One of the things that makes it hard for me is that I am a single mom which makes it really hard for me to meet people. My son takes up all my time and so there is no room for hobbies and such where I might meet someone. Hopefully I will meet someone through activities that I enjoy doing with him someday. But until then you are right, for now no relationship is better than one that eats away at my self esteem.
I am on 9 days no contact and I don’t miss him very much at all. I actually feel relieved to be away from all that anxiety and drama.
Rejection has such a sting to it it really hurts.
I was silly and arrogant enough to believe I could with going out with an EUM I swore to myself I wouldn’t become attached and when it was time to move on I would do so. And sure there were some differences in my behaviour from dating other EUMS but somehow he drew me in and I trusted his words to me forgetting to remind myself of his actions to see if they matched his words they seldom did.

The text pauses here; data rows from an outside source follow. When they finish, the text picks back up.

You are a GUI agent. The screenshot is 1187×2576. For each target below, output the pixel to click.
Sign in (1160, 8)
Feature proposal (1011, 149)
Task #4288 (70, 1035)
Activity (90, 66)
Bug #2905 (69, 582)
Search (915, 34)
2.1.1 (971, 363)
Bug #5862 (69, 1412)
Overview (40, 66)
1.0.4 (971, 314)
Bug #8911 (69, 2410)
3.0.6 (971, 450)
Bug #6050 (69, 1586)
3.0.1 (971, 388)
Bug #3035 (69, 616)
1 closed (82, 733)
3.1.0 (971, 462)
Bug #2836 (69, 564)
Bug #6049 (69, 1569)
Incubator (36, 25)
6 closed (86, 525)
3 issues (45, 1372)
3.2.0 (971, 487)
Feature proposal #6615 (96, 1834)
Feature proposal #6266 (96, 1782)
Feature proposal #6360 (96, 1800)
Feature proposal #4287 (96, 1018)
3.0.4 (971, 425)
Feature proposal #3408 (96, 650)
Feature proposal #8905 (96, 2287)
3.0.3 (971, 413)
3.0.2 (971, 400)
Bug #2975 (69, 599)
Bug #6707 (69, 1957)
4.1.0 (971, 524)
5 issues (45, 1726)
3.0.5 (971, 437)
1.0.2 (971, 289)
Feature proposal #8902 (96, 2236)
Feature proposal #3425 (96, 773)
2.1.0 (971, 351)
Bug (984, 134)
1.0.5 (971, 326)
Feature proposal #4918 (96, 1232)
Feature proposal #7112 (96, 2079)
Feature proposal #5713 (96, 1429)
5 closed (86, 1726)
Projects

I have slipped in my no contact so I had to start back at one and I have lost count of the tears I’ve cried lately just because he hasn’t called (though actually I wonder if it goes deeper than that because I am facing issues within myself and looking at why I let myself be treated this way) .
I have been smacking myself in the face with the truth about how the situation is and is likely to be should we continue to be “friends” which clearly he isn’t interested in because there are no longer any benefits.
So I am weak in that I haven’t told him to take a hike. I don’t even know what I’m holding out for I am puzzled I think it is an addiction that I haven’t found a way to break yet but I will I know I will. I have been shocked at myself lately and am only thankful I haven’t been snivelling on the phone to him whining about why he hasn’t called etc.
So yes rejection hurts a lot. Though I did read and it would be true it is a much quicker way to healing to have no contact from when you first break up and prolonging it and staying in contact with him actually helps him get over you a lot quicker…. I see the truth in that statement.
It is weeks later and the assclown left me for somone else. It is probably the best thing he could have ever did though it hurts really bad right now.
I was emotionally abused growing up. That is why I put up with him even against my own reasoning.
He is a Psychologist. He has been in practice for twenty years. He is susposed to be very good. But yet he took full and complete advantage of my obviously low self esteem.
He knew I was sick and had alot of problems with depression. He knew I had been hospitalized in the past many times. Yet he just steamrolled me.
Something is beginning to rise up in my gut and I believe it is disgust. He is really disgusting.
ivyowl
if that person was your therapist and they moved into having an intimate relationship with you that is unethical. Also in some countries, like the USA, a person could lose their license and ability to practice if their behavior came to light–if this is the case with your psychologist you might think about suing him–or not–as it were. Anyway he does sound pretty disgusting.